AFOGADOS EM HISTÓRIAS


“Some say our empire is passing like all empires do. How do we begin again?” É a primeira frase que surge projectada no ecrã, por trás de Laurie Anderson, no palco do Nimas. Como que escrita a giz sobre ardósia, da mesma forma que acontecia nas imagens de Landfall e em Chalkroom, a instalação de Realidade Virtual que, há um ano, inaugurou no Massachusetts Museum of Contemporary Art. Nessa altura, o objectivo consistia em “investigar como seria viajar pelo interior da arquitectura das histórias, explorar um universo de letras, frases e palavras desenhadas com giz, nas paredes, flutuar através de rampas e corredores que desembocam em torres gigantescas, criar sons tridimensionais”. Agora, a duas dimensões, a frase retirada de "Another Day In America" (de Homeland, 2010), enquadra a totalidade do concerto/performance “Going Places With Laurie’s Stories”, integrado na programação do LEFFEST’18. E, desdobrada na voz do alter-ego digital, Fenway Bergamot, tão microscopicamente quanto há oito anos, observa e descreve: “Ah, America. And yes that will be America, a whole new place just waiting to happen, broken up parking lots, rotten dumps, speed balls, accidents and hesitations, things left behind, styrofoam, computer chips (…) And ah, these days. Oh, these days, what are days for? To wake us up, to put between the endless nights (…) Ah, America. We saw it. We tipped it over, and then, we sold it”
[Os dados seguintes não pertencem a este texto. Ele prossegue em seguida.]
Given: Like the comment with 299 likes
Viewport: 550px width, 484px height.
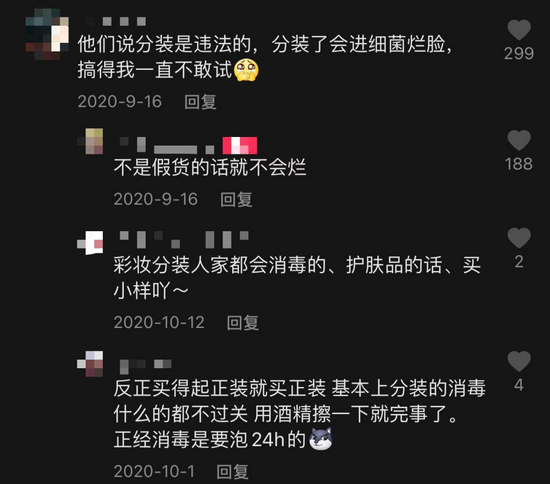Looking at the screenshot, I should (519, 29).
A América de Jack Kennedy que, quando a adolescente Laurie se candidatou à associação de estudantes, a aconselhou a saber tudo o que os estudantes desejavam e, a seguir, prometer-lhes isso mesmo. E que, após ela ter ganhado, lhe enviou um bouquet de rosas vermelhas. A América daquela cinzenta manhã de Novembro de 2016, iniciada com os 19 segundos do grito estridente de Yoko Ono, no Twitter, em reacção à eleição de Donald Trump. “Afogamo-nos em histórias e acabamos a votar na história de que gostamos mais”. Se as palavras bastam para substituir as coisas, a realidade tende a tornar-se cada vez mais abstracta e a memória – como o giz na ardósia –, uma vez filtrada e apagada, deixa apenas vestígios. Sozinha em palco, com um teclado, um violino, um cadeirão, e uma inesgotável colecção de fábulas e alegorias – actualíssimo Aristófanes e o conselho aos pássaros para erguerem um muro entre a terra e o céu – Laurie Anderson partilha uma convicção (“I think that the resistance will be in the language, and I think that it will be artists that do it) e, contra tudo, um programa: “We’re here to have a really, really, really good time”.